Given a binary tree, find the lowest common ancestor (LCA) of two given nodes in the tree.

According to the definition of LCA on Wikipedia: “The lowest common ancestor is defined between two nodes p and q as the lowest node in T that has both p and q as descendants (where we allow a node to be a descendant of itself).”

Given the following binary tree: root = [3,5,1,6,2,0,8,null,null,7,4]

        _______3______
       /              \
    ___5__          ___1__
   /      \        /      \
   6      _2       0       8
         /  \
         7   4

Example 1:

Input: root = [3,5,1,6,2,0,8,null,null,7,4], p = 5, q = 1
Output: 3
Explanation: The LCA of of nodes 5 and 1 is 3.

Example 2:

Input: root = [3,5,1,6,2,0,8,null,null,7,4], p = 5, q = 4
Output: 5
Explanation: The LCA of nodes 5 and 4 is 5, since a node can be a descendant of itself
             according to the LCA definition.

Note:

All of the nodes' values will be unique.
p and q are different and both values will exist in the binary tree

Chinese translation:
給你一個binary tree(不是binary search tree喔!!)，和其中的兩個點(並假設一定存於在樹中)，請問他們的共同祖先中，最接近他們的是誰。

[Solution]

Using DFS to find the path. Find the separate point of path.

Different from the previous question, this is a binary tree, not a binary search tree.
Which mean you cannot decide to go left/right by comparing the value.
You have to execute a DFS to find the path.

Now you know how to find the paths of q and p.
By compare the difference of these two paths, you will find the Lowest Common Ancestor.


class Solution {
public:
    TreeNode* lowestCommonAncestor(TreeNode* root, TreeNode* p, TreeNode* q) {
        vector<TreeNode*> pathq;
        vector<TreeNode*> pathp;
        DFS(root, pathq, q->val);
        DFS(root, pathp, p->val);
        int i;
        for(i=0;i<pathq.size()-1 && i<pathp.size()-1 ;i++){
            if(pathq[i+1]!=pathp[i+1])
                break;
        }
        return pathq[i];
    }

    bool DFS(TreeNode* root, vector<TreeNode*>& path, int target){
        if(root==NULL) return false;
        path.push_back(root);
        if(root->val == target) return true;
        if(DFS(root->left , path, target)) return true;
        if(DFS(root->right, path, target)) return true;
        path.pop_back();
        return false;
    }
    
};

[Advance Solution]
There is another smart solution in leetcode.
https://leetcode.com/problems/lowest-common-ancestor-of-a-binary-tree/discuss/65226/My-Java-Solution-which-is-easy-to-understand
It is short but faster, because it only scan the tree for one time.

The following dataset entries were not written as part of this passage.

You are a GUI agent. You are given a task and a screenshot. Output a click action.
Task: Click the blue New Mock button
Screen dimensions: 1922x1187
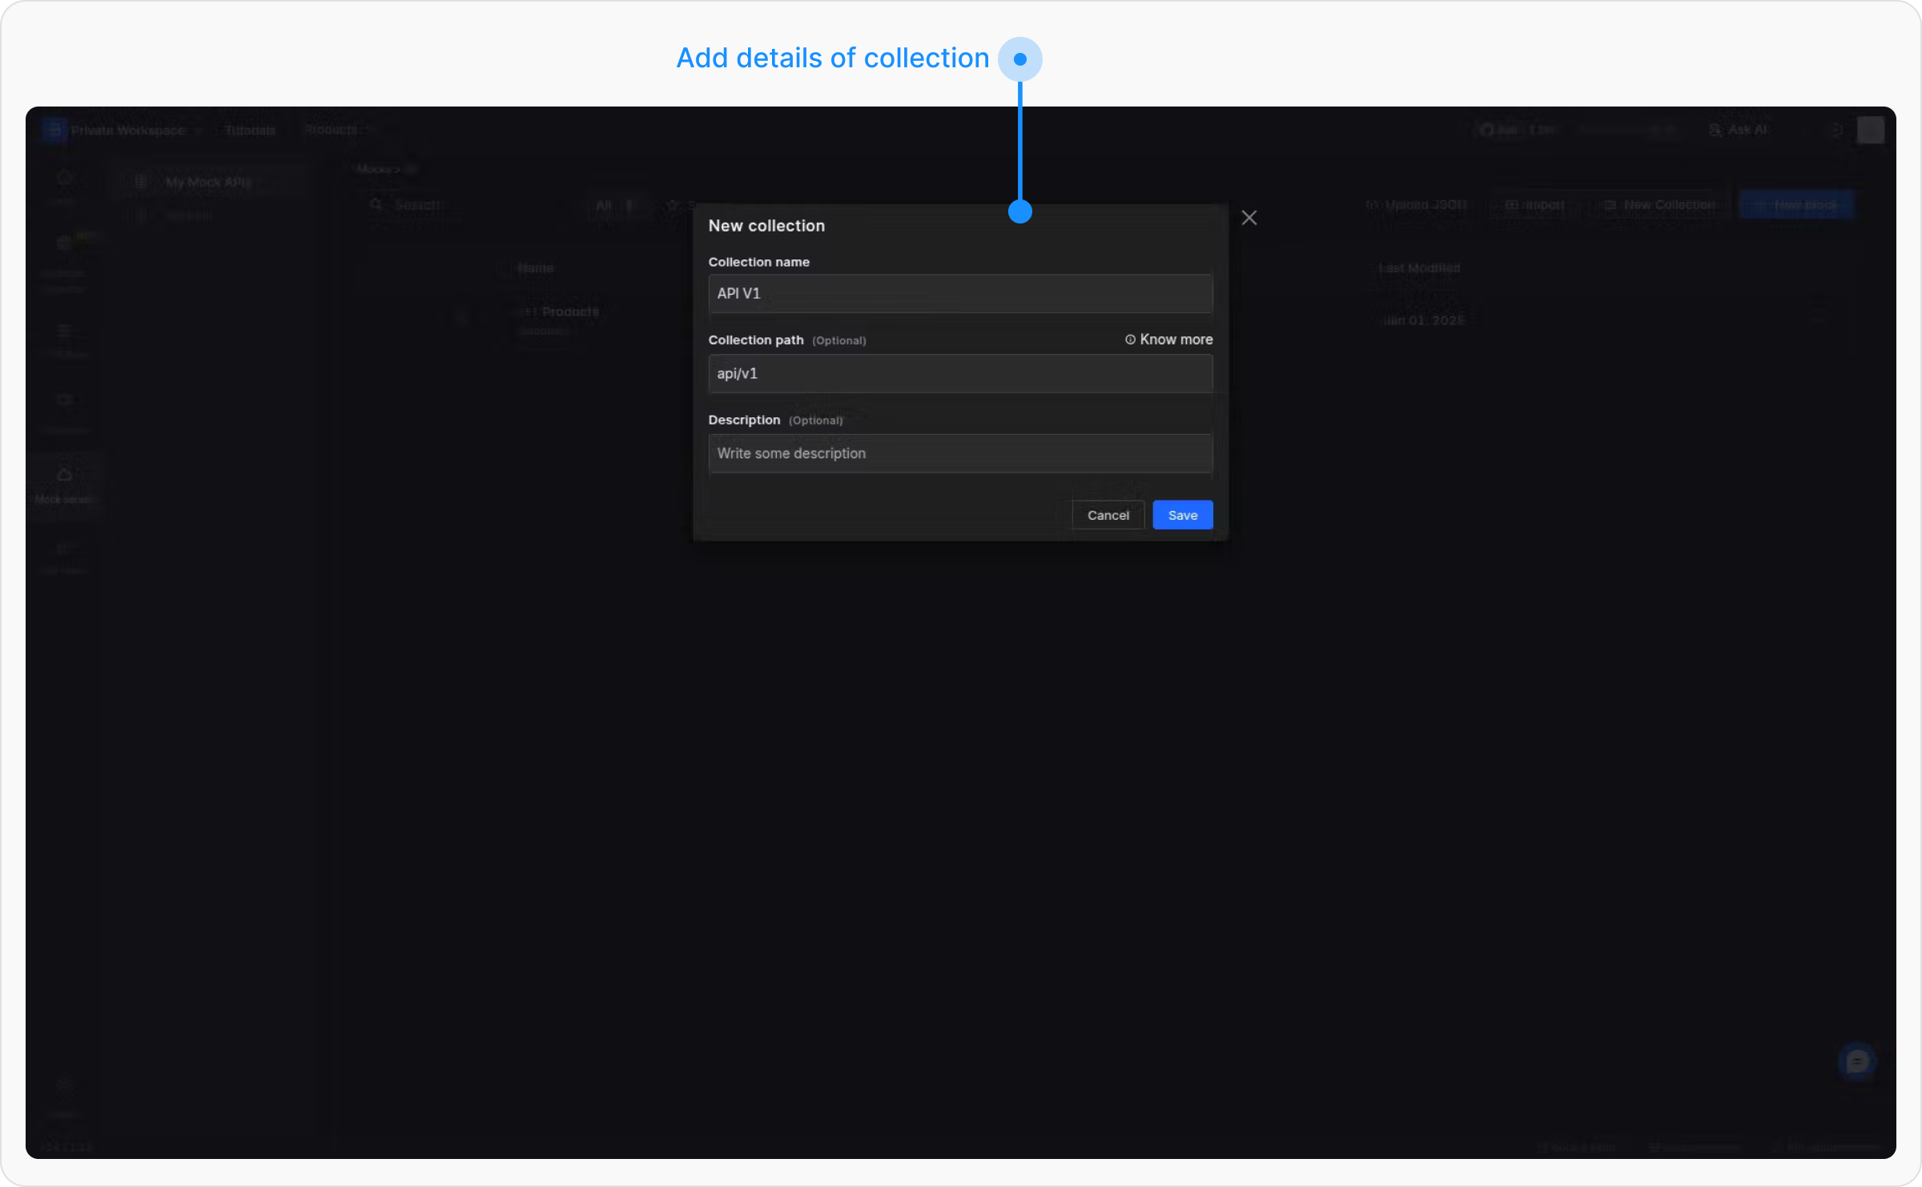tap(1796, 205)
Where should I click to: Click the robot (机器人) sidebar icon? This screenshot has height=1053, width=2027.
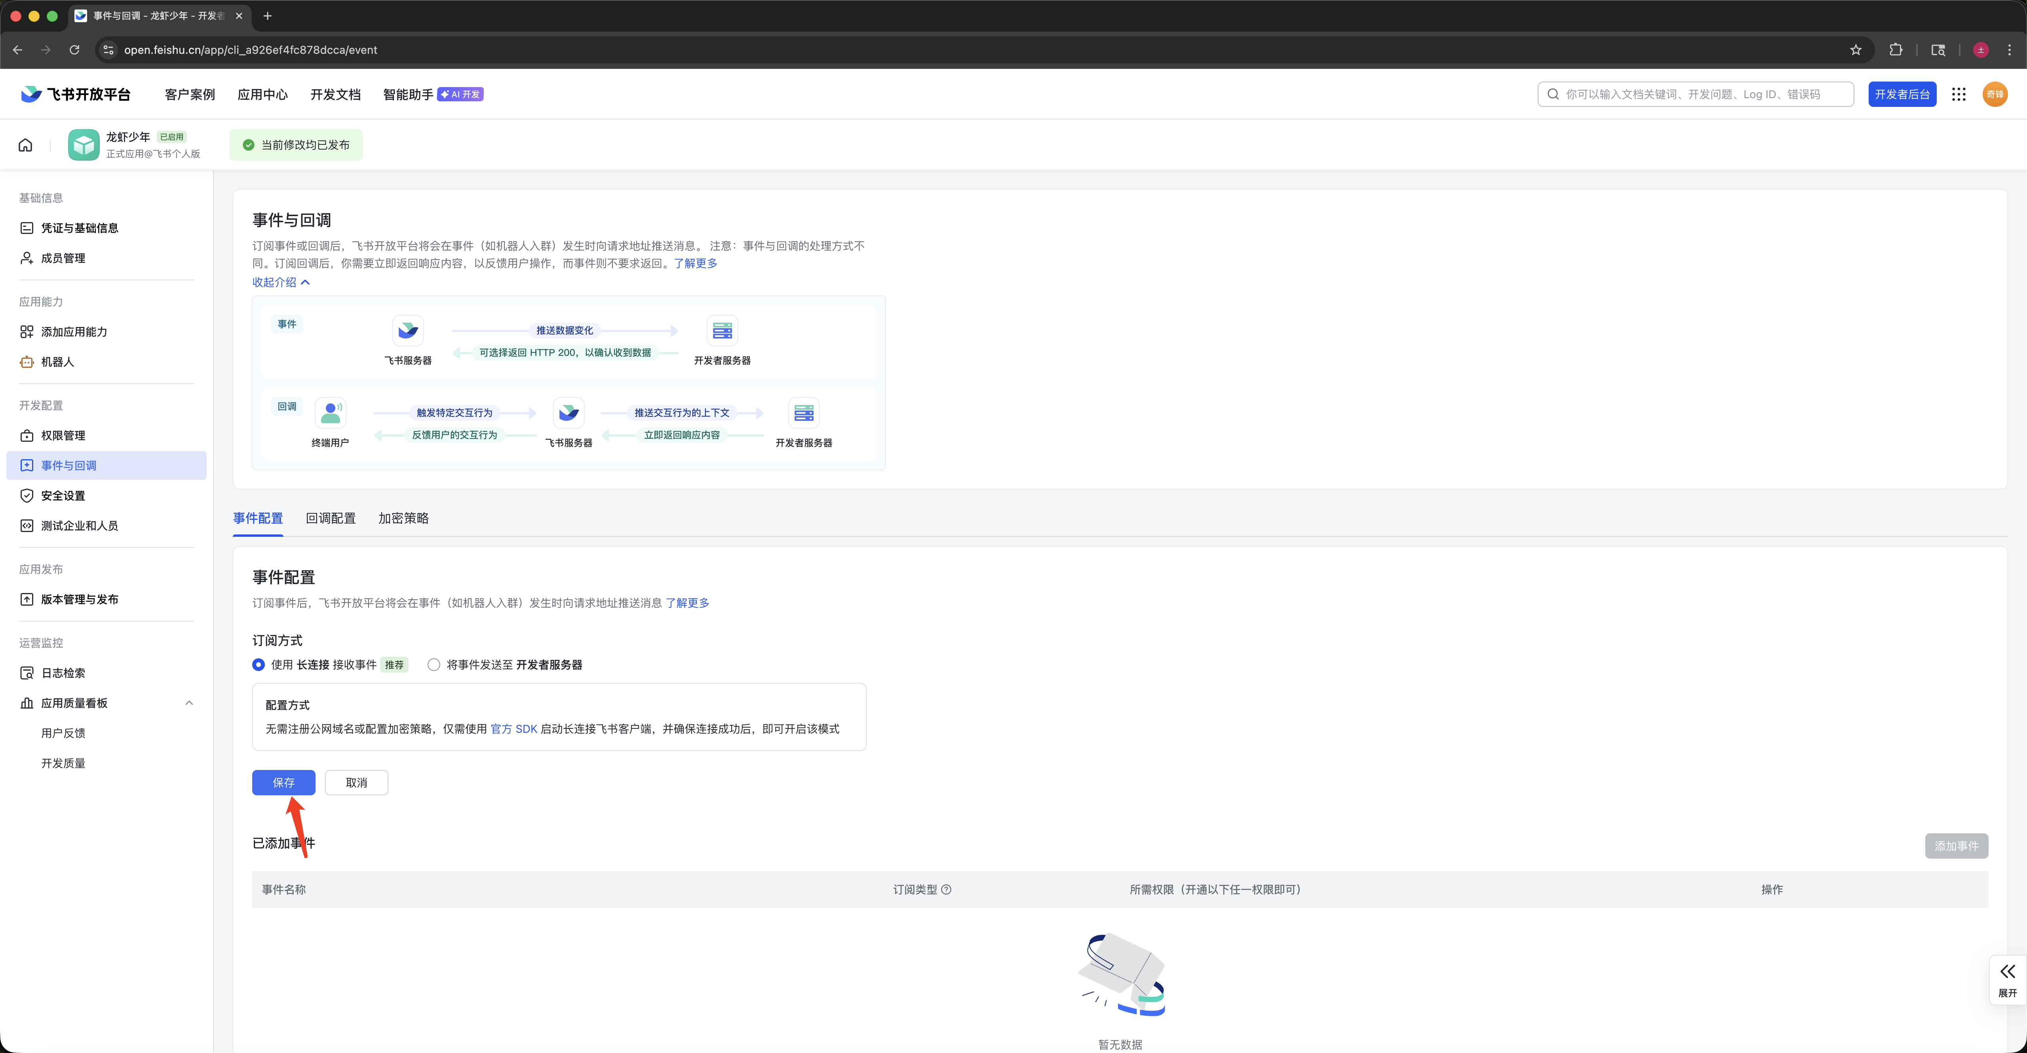(27, 362)
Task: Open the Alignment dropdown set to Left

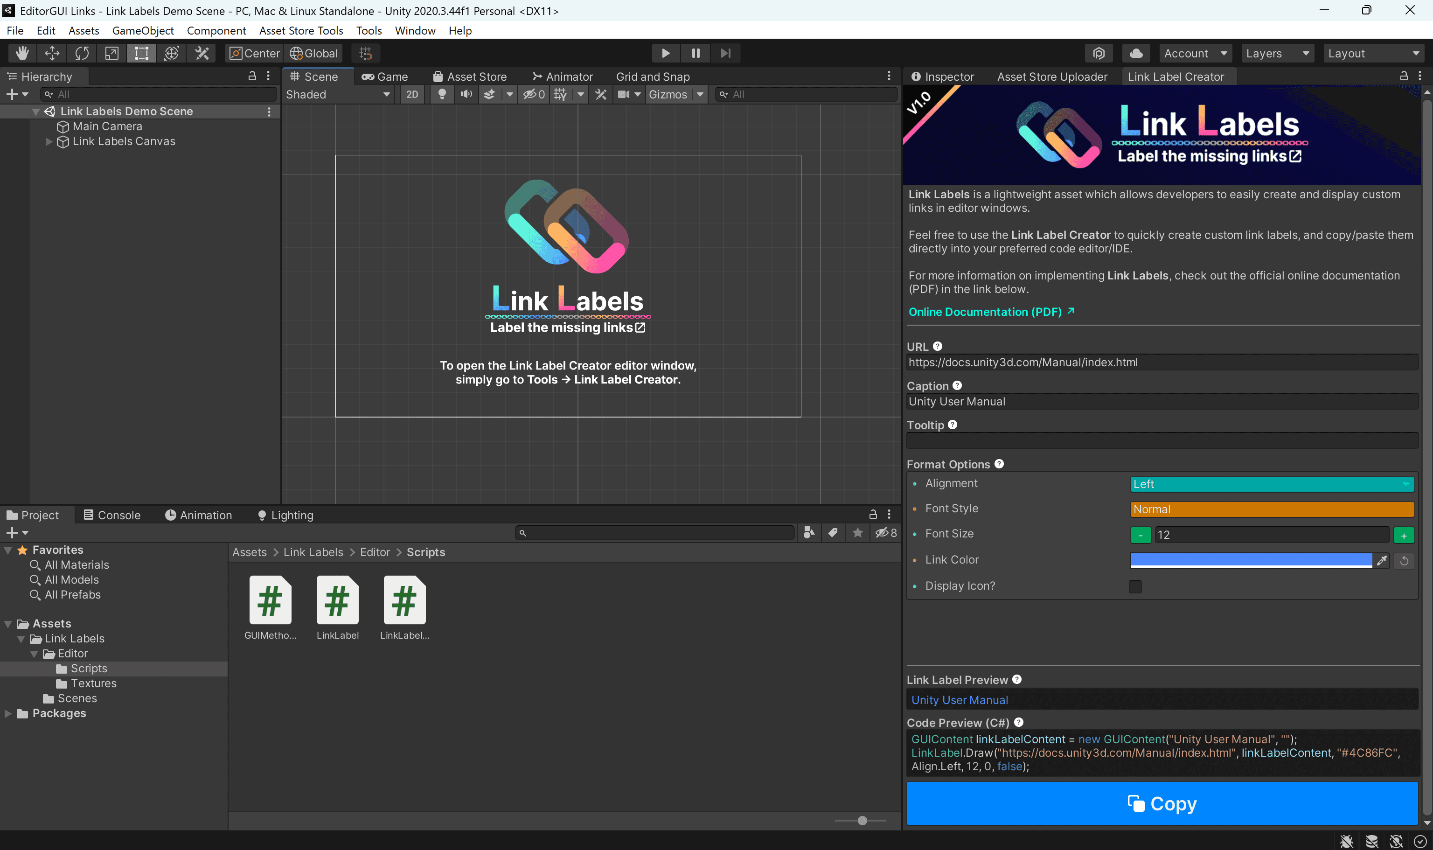Action: tap(1271, 484)
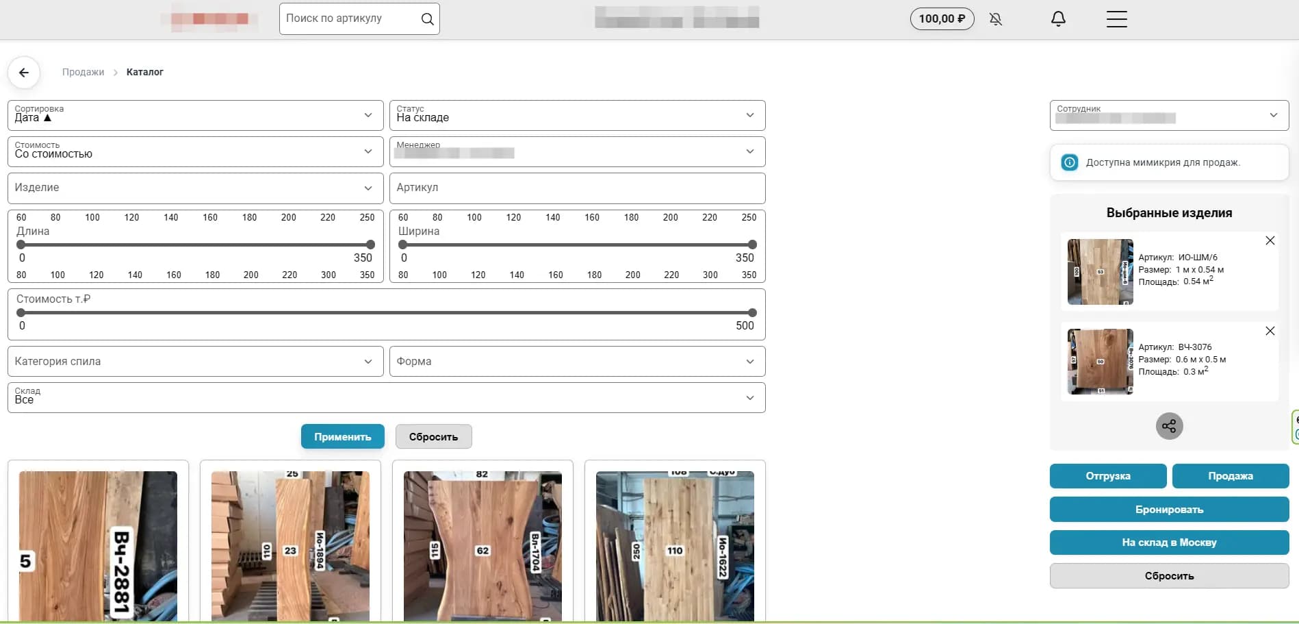Click the На склад в Москву button
Image resolution: width=1299 pixels, height=624 pixels.
click(x=1169, y=542)
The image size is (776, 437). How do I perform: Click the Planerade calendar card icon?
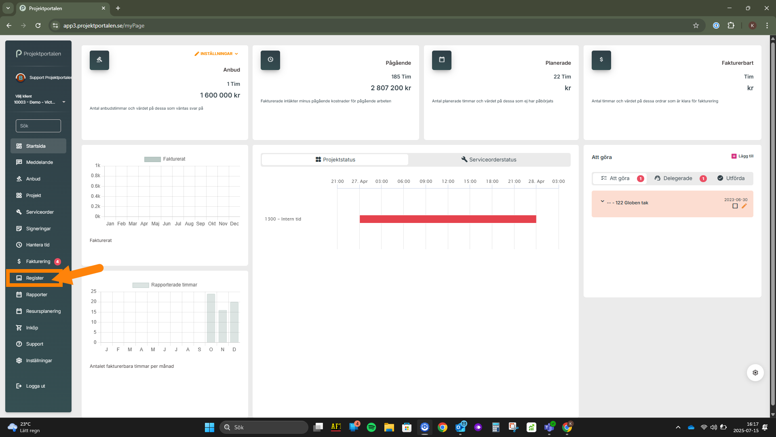(442, 60)
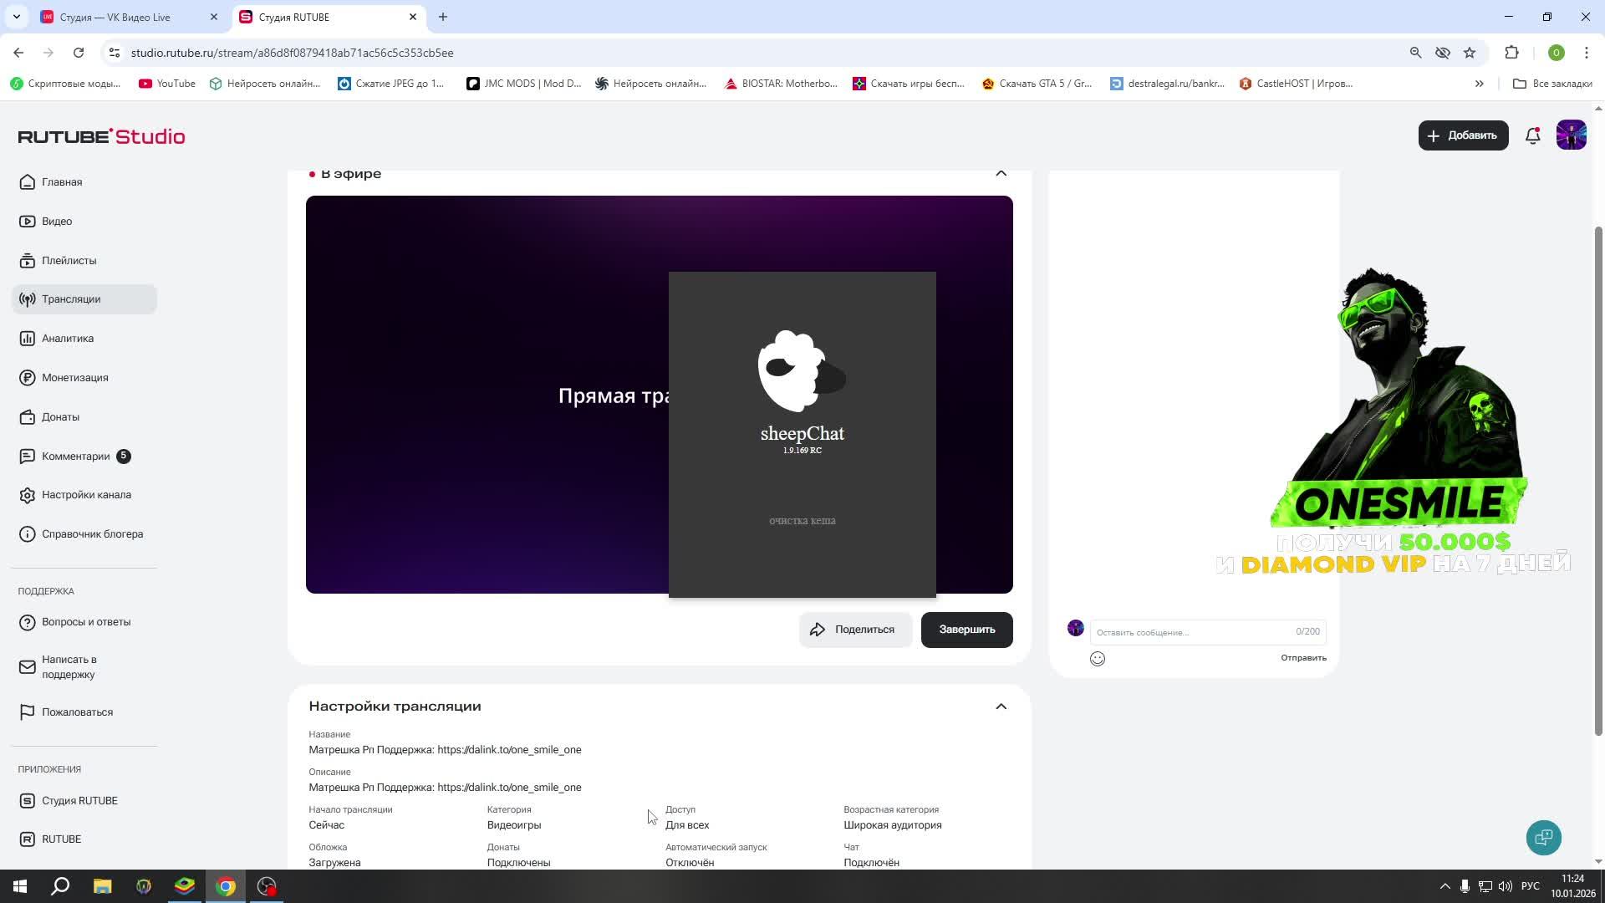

It use a recursive function which :
1.If p and q exist in left and right subtree separately--> return root, this is LCM
2.If one of one subtree have q or q, and another subtree doesn't have any --> return subtree's return value
3.If none of p and q exist in this tree, return NULL


    TreeNode* lowestCommonAncestor2(TreeNode* root, TreeNode* p, TreeNode* q) {
       if (root==NULL || p == root || q == root) return root;
       TreeNode *left = lowestCommonAncestor(root->left, p, q);
       TreeNode *right = lowestCommonAncestor(root->right, p , q);
       if (left && right) return root;
       return left ? left : right;
    }